# Try it:
Every line of the data that contains the string "cell" must be copied.

--*--

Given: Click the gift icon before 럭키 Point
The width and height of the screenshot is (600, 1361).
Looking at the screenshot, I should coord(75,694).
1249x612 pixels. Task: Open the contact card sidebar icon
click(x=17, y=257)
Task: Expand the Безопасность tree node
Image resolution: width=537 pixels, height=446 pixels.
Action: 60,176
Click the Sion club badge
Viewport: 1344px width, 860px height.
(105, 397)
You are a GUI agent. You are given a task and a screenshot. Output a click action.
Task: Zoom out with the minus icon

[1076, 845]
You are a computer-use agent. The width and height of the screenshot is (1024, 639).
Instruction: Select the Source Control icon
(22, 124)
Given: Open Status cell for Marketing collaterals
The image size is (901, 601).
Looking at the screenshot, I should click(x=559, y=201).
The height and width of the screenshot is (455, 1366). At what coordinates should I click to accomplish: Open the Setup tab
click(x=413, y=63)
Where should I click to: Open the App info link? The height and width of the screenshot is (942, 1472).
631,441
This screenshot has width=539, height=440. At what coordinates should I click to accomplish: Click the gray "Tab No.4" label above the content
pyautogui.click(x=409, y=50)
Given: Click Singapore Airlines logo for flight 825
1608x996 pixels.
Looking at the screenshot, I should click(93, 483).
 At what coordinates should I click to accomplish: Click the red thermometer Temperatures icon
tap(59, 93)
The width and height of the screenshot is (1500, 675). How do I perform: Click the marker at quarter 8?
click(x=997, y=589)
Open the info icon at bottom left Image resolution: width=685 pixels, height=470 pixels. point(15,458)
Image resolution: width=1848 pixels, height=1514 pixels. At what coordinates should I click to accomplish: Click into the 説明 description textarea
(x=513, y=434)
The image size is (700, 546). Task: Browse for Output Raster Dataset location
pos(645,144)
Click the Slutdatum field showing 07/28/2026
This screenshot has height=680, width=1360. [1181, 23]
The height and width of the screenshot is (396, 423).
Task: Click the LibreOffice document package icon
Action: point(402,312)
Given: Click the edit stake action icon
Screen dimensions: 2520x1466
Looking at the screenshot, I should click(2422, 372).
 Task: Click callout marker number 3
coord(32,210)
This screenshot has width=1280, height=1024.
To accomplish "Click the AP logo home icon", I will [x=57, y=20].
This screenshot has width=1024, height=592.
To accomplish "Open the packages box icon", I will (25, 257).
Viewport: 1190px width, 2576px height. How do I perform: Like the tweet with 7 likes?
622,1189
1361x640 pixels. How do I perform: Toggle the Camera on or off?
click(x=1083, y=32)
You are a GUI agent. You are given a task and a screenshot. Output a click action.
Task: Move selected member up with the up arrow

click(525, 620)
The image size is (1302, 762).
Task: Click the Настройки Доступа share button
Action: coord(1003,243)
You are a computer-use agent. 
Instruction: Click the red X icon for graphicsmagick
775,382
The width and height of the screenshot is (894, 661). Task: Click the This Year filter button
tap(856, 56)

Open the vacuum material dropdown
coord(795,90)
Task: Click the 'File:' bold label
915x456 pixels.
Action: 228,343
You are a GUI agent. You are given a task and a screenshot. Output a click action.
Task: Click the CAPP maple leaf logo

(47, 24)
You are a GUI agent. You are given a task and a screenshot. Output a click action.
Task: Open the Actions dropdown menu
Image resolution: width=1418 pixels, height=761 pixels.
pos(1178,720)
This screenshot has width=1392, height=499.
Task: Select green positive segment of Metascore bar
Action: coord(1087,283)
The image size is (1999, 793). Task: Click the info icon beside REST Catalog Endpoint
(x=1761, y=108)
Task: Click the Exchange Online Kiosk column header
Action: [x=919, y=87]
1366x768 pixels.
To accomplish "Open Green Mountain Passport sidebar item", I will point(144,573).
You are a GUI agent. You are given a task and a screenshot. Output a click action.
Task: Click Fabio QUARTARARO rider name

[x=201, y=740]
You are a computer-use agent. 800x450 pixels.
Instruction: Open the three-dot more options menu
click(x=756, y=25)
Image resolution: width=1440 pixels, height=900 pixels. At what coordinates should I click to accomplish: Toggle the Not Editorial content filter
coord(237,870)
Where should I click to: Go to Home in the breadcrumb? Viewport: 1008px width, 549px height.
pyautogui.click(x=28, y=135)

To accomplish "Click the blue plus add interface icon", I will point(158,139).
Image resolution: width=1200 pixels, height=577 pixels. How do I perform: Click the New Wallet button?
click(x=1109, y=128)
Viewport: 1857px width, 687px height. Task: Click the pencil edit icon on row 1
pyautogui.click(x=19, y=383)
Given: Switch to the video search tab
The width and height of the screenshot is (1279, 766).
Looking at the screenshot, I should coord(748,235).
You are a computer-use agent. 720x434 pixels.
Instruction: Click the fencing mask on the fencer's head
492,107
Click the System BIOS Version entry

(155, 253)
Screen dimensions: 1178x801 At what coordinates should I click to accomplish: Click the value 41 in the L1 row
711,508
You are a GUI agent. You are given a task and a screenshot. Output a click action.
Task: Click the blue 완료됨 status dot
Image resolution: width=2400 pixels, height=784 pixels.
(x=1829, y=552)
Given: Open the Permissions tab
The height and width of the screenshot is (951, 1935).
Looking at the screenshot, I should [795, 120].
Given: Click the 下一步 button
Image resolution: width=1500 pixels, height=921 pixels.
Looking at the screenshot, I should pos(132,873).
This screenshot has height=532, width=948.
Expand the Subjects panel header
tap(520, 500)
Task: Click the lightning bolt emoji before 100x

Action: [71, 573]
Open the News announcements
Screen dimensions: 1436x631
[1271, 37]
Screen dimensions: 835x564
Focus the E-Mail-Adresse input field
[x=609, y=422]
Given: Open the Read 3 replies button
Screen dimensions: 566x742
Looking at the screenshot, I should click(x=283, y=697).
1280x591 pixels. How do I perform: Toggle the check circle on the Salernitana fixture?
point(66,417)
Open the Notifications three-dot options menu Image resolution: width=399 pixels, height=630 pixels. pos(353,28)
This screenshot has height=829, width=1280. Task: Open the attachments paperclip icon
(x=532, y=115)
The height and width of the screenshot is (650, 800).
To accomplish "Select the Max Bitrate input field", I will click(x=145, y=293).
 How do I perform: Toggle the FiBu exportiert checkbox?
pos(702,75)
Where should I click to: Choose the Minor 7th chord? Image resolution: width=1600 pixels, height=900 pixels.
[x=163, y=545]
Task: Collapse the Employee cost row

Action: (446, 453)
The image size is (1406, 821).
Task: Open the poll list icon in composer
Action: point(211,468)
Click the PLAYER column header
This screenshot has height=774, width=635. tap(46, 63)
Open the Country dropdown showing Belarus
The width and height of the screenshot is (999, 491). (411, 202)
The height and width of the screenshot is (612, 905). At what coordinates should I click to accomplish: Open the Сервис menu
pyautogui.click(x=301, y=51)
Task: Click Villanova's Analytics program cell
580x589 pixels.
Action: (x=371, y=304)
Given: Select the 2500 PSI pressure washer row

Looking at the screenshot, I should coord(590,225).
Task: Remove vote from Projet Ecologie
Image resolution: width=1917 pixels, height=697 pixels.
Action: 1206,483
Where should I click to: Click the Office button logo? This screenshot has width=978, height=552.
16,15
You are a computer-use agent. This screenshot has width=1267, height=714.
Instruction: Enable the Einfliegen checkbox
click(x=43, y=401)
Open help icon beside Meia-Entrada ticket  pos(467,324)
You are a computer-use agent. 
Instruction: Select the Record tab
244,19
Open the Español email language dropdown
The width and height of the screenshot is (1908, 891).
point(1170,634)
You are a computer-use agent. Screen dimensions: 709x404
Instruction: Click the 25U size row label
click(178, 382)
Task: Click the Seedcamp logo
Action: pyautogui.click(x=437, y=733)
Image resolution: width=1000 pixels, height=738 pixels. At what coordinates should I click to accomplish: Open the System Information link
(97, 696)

--*--

# Written response:
Given: Open Status cell for Marketing collaterals
Task: Click Villanova's Analytics program cell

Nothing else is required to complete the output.